Social-democratas, que governam 9 dos 11 países que adotarão o euro, querem agora enfatizar emprego


do Conselho Editorial

O premiê sueco, Goran Persson, passou os olhos pelo texto final da cúpula européia de Viena, encerrada dia 12, e brincou: "Parece extraído de algum congresso do Partido Social Democrata da Suécia".
É exagero. Mas é sintomático de como disseminou-se na Europa a percepção de que o euro, concebido por políticos basicamente conservadores, vai nascer sob a égide de governantes de esquerda ou de centro-esquerda.
De fato, a social-democracia governa, sozinha ou em coalizão, 9 dos 11 países que formam a "euroland" (a zona do euro), sem contar o fato de que também são social-democratas os governantes dos quatro outros países da UE (União Européia) que ficam fora do euro por enquanto.
Nem por isso dá para dizer que a nova moeda está contaminada pelo forte ativismo social da social-democracia sueca, paradigma do modelo de bem-estar de que a Europa se orgulha. O que há, na essência, é uma mudança de ênfase.
Ou, como diz Julian Jessop, economista da consultoria Nikko Europe, ao jornal "The International Herald Tribune":
"A prioridade nos anos 90 era qualificar-se para o euro, mas a prioridade para o ano 2000 será criar empregos.

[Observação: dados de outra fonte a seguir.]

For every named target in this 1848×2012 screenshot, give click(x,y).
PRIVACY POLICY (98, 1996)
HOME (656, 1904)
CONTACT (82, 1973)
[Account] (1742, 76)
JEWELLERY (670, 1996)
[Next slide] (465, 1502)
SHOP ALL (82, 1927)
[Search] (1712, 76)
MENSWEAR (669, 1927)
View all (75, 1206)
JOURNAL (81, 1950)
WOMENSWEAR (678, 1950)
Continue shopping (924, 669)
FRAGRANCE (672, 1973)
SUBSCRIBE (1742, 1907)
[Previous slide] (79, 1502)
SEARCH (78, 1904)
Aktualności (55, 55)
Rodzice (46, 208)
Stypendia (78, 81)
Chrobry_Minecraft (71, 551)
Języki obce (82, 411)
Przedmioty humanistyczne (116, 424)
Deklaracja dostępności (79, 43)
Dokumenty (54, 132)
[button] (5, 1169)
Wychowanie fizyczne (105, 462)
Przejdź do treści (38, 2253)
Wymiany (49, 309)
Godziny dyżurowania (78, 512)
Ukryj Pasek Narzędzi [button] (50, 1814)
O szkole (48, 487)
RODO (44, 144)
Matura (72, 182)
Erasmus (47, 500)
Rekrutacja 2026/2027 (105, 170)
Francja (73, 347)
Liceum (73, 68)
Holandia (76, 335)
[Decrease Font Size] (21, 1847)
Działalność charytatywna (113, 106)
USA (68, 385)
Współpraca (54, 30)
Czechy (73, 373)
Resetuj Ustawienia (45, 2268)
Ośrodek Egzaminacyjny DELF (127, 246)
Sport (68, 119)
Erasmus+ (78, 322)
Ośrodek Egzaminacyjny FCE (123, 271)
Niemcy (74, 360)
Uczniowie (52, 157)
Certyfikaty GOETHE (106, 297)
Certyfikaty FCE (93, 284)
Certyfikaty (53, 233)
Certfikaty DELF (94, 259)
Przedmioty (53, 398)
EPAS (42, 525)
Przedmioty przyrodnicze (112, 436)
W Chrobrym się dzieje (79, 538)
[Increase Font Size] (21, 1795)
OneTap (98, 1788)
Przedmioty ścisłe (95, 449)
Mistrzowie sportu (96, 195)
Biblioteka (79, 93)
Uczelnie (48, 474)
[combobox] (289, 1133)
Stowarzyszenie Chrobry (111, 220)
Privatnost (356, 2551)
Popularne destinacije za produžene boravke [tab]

O público europeu passou por um bocado de sofrimento por causa de Maastricht, e é tempo de recompensá-lo".
Maastricht é a cidade holandesa na qual, em 1992, foi assinado o tratado que estabeleceu as regras para que cada país se qualificasse para ingressar no euro.
Eram critérios voltados para a saúde das finanças públicas, como a exigência de um déficit orçamentário não superior a 3% do PIB.
De lá para cá, as vitórias eleitorais dos social-democratas Tony Blair (Reino Unido), Lionel Jospin (França) e, sobretudo, Gerhard Schroeder (Alemanha) ajudaram a fazer com que a ênfase passasse para o emprego.
É sintomático que, na mais recente cúpula européia, encerrada em Viena (Áustria), no dia 12, a Alemanha tenha conseguido vender a idéia de um "Pacto para o Emprego". Nos próximos seis meses, até a cúpula seguinte, o governo alemão deverá definir as "metas obrigatórias e verificáveis" que darão conteúdo ao pacto.
Equivale a empregar, na área social, critério idêntico ao utilizado no Tratado de Maastricht para a questão econômico-financeira.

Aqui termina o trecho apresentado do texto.